4. Dinamiche familiari.

Note sulle mie baggianate(?):

 

  • Nomi:

Essendo ambientata in Irlanda, molti personaggi avranno nomi Irlandesi o simili, quindi vi indicherò man mano le pronunce (ed eventuali significati rilevanti). Considerate che le pronunce sono frutto di una ricerca fatta su internet, e che io non conosco la lingua gaelica (:’D) quindi potrebbero essere approssimative, e in ogni caso quella che vi indico è la pronuncia inglese:

 

Briana (Breeana)

Aìbell (Evil)

 

  • piccolo popolo” è un modo di riferirsi all’ intera comunità degli esseri magici, che comprende indistintamente fate, elfi, folletti, streghe, e altri spiritelli di ogni tipo.

Quando il nonno dice “se davvero Pungitopo fosse mai una fata”, lì per “fata” si intende comunque in generale una creatura magica, non necessariamente una fata.

 

***

 

 

Il ginepro selvatico.

 

~ Dinamiche familiari.

 

 

 

Quando siamo nei pressi di casa sua, Junie assume un atteggiamento diverso. Smette di saltellare e il sorriso scompare dal suo viso dal mento appuntito.

Appena entrati siamo accolti dal sorriso caloroso della madre di Junie. E’ una donna tutto sommato giovane, dai lunghi capelli biondissimi. Suo padre invece ha i capelli di un castano scuro e intenso, e il volto lievemente spigoloso è circondato dalla barba incolta. La richiama, e lei va a sedersi sulle sue ginocchia, sulla vecchia poltrona polverosa.
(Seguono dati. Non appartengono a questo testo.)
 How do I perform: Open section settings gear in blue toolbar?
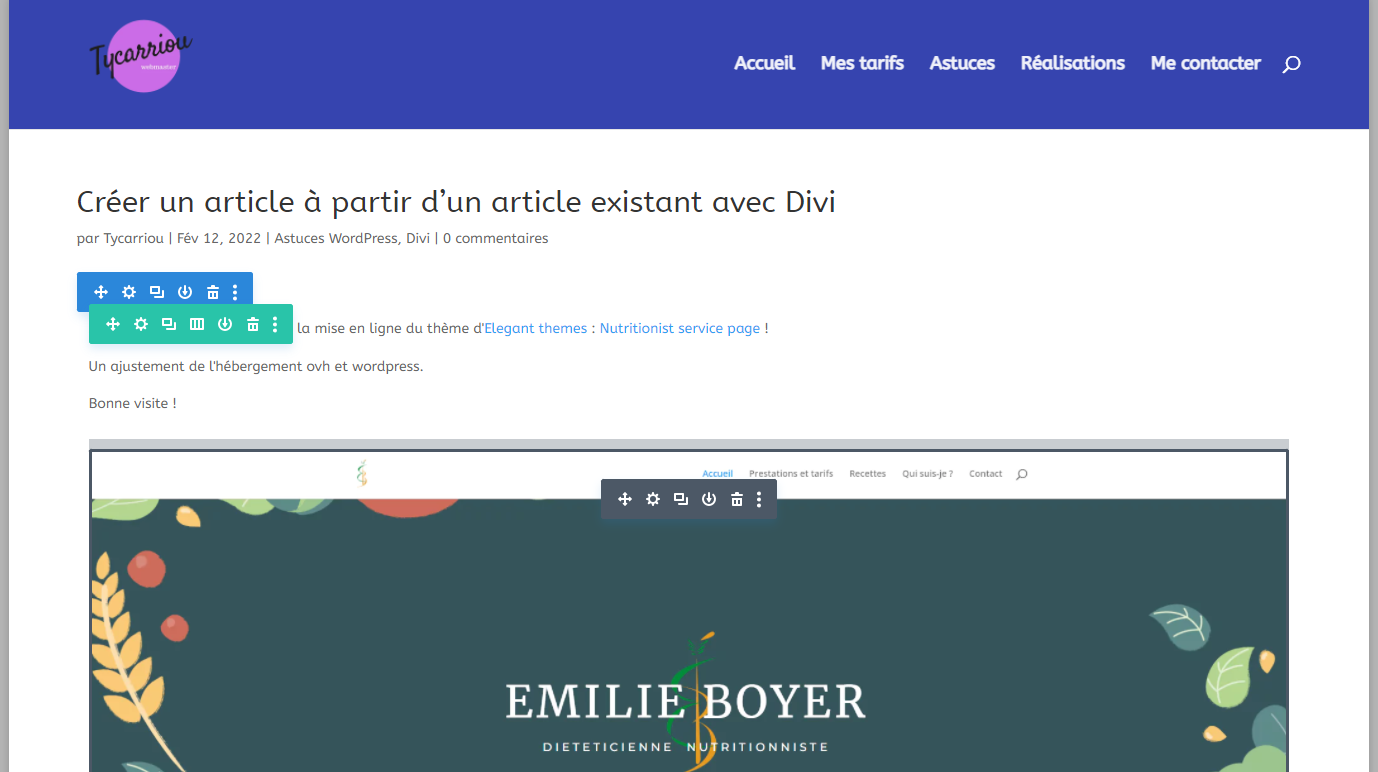pyautogui.click(x=129, y=292)
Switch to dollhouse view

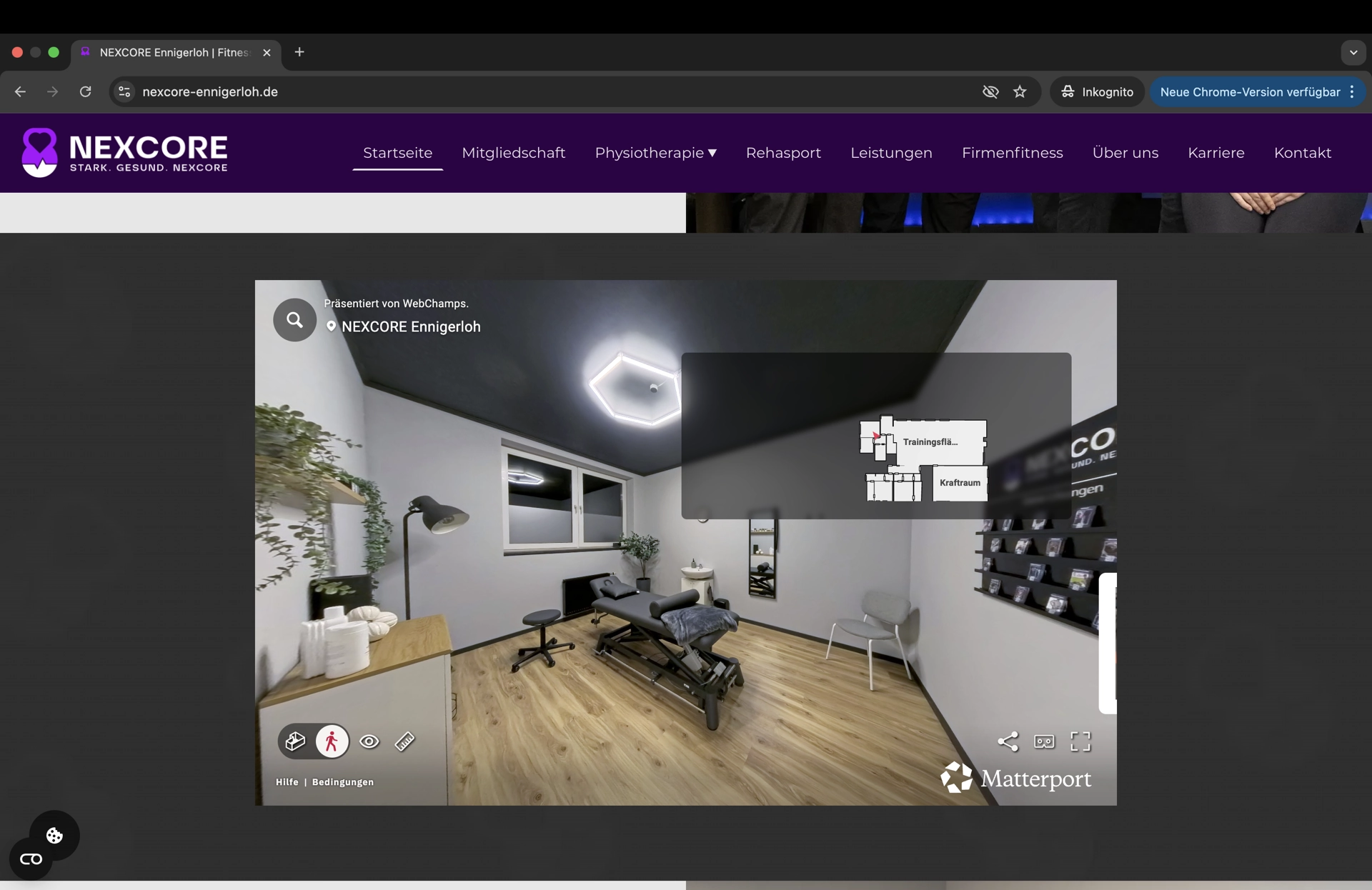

Oggi sono presenti anche i nonni. Briana, la nonna materna, più che una donna è un vecchio manico di scopa, nodoso e ciondolante, totalmente l’opposto di quella paterna. Questa è una donna in carne, non molto alta, con la schiena leggermente ricurva per il peso degli anni, e i lunghissimi capelli argentati raccolti in una treccia morbida. Lei ci sorride affettuosamente, e il suo sorriso è una buffa linea increspata che va da una guancia piena e colorita all’altra. Messe a confronto, dimostra molti meno anni di quell’altra vecchia emaciata, pallida e sghemba, nonostante –almeno così credo- quella sia più anziana. Al suo fianco, poi, sta suo marito. Un uomo robusto, nonostante gli acciacchi dell’età, evidentemente temprato dal lavoro nei campi di una vita. Anche questo ha un’aria gioconda e serena, e se ne sta sprofondato nel divanetto opposto alla poltrona.
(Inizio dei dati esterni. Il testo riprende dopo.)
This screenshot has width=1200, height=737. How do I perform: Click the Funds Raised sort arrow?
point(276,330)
L’unica a non avere un atteggiamento gioviale è la prima delle due vecchie che ho nominato. Io ho preso una sedia e mi sono accomodato accanto al nonno. Mi trovo in una posizione opposta alla sua nella stanza, e – in effetti- è l’unica a starsene lì, lontana dal resto della famiglia, e lancia continua strane occhiatacce alla nipote. Junie pende dalla nostra parte, ma vedo un ‘ombra scura di finzione nel suo sorriso. Ora inizio a intuire perché Junie aveva cambiato così atteggiamento man mano che ci avvicinavamo. Effettivamente, non ricordo di averle mai viste insieme, e credo che tra loro non corra buon sangue, per qualche strano motivo.

La donna improvvisamente si alza, tutti ci voltiamo verso di lei, sorpresi.
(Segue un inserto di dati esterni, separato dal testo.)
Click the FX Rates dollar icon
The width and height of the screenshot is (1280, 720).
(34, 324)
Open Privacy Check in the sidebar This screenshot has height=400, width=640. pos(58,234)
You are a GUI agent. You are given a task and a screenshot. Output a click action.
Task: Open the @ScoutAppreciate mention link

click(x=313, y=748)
«Finché Aìbell è in questa casa, non intendo restare tra queste mura un minuto di più.» proclama seccamente, la sua voce non vacilla nemmeno un po’, e non dà segno di volersi rimangiare la sua crudeltà immotivata.

«Oh, avanti Briana… sei sempre la solita vecchia megera scorbutica! Siediti e falla finita!» le risponde a tono la nonna paterna.

«Mamma, per favore, smettila!» cerca di intromettersi la figlia, ma poco valgono i tentativi di arrestarla, ormai è diretta verso la porta, ed in un attimo è fuori dalla casa.

«Mamma!» continua a gridarle dietro la figlia disperata.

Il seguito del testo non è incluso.